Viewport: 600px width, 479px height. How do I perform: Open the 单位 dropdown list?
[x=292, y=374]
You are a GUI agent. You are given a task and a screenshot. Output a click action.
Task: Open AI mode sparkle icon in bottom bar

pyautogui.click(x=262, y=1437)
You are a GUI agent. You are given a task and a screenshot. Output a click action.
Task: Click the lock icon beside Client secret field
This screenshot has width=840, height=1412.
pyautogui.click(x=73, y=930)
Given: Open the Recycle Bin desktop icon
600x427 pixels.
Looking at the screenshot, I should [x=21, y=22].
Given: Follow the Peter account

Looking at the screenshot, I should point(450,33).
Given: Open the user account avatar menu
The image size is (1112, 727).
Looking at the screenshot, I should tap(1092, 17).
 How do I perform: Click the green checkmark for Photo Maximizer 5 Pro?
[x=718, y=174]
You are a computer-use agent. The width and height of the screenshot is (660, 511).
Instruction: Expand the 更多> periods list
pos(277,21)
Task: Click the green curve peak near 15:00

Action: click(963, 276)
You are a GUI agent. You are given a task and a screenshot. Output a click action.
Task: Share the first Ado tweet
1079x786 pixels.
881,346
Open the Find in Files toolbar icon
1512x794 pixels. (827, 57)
++++++++++++++++++++
**What you should do:**
Count how many lines of the material above contain the string "list". Case counts. Reply with the number alone.

**Solution:**
2